The man in the red sweater is defined by his actions—beating Buck means he's a cruel man. Thornton, of course, comes into the picture by saving Buck’s life; he is a man of compassion. Spitz, of course, is also defined by his actions (stealing, fighting) and therefore painted as a cruel dog.
Although he is quite clearly a dog, we start thinking of Buck as person. After all, he has thoughts, emotions, and a complex, human-like personality. Buck is characterized by this complexity. By taking on the importance and dimensionality of a human, Buck becomes a real protagonist despite his animal form.
Speech and Dialogue
Broken English: François and Perrault
The way these men speak is certainly noticeable:
"Dat Buck, him pull like hell. I teach him quick as anything." (2.6)

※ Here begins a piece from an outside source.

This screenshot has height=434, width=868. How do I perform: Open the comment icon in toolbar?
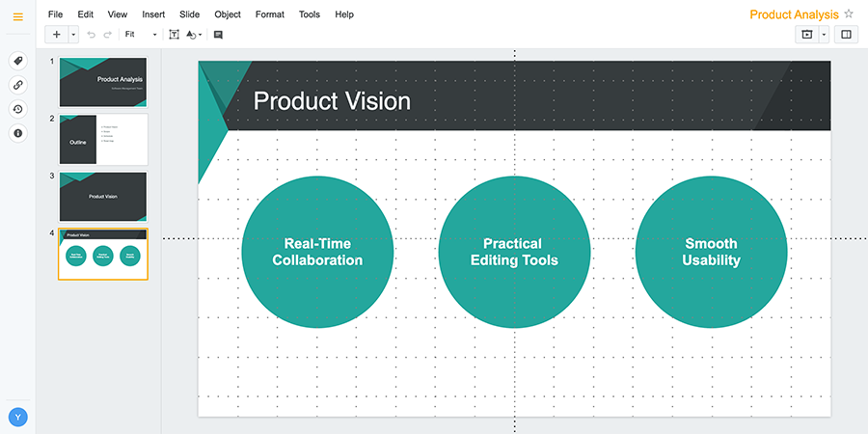coord(218,35)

Now, while we never hear Buck speak (what with him being a dog and all), we do hear his thoughts through the third person narrator. And, again, although they're not literally the words of Buck, we always get the feeling that he's eloquent and poetic. So the men’s plain language adds to Buck’s nobility and his position (in the mind of the reader) above the men.
But you can't look at François and Perrault's language without noticing the vernacular they use—this is a device that demonstrates the place and time of the story, highlighting that these are French Canadian men who speak English as a second language and are of the rough outdoors.
Non-Verbal Communication between Buck and Thornton
For a dog that doesn’t speak, Buck certainly communicates with Thornton a good deal. You’ve got your typical dog stuff like hand-licking and tail-wagging, but it runs deeper than that with these two. When Buck wins that bet for Thornton by pulling the thousand-pound load, they seem to speak to each other before and after it happens. At the very least, there's an understanding between them that eclipses all the other relationships in the text.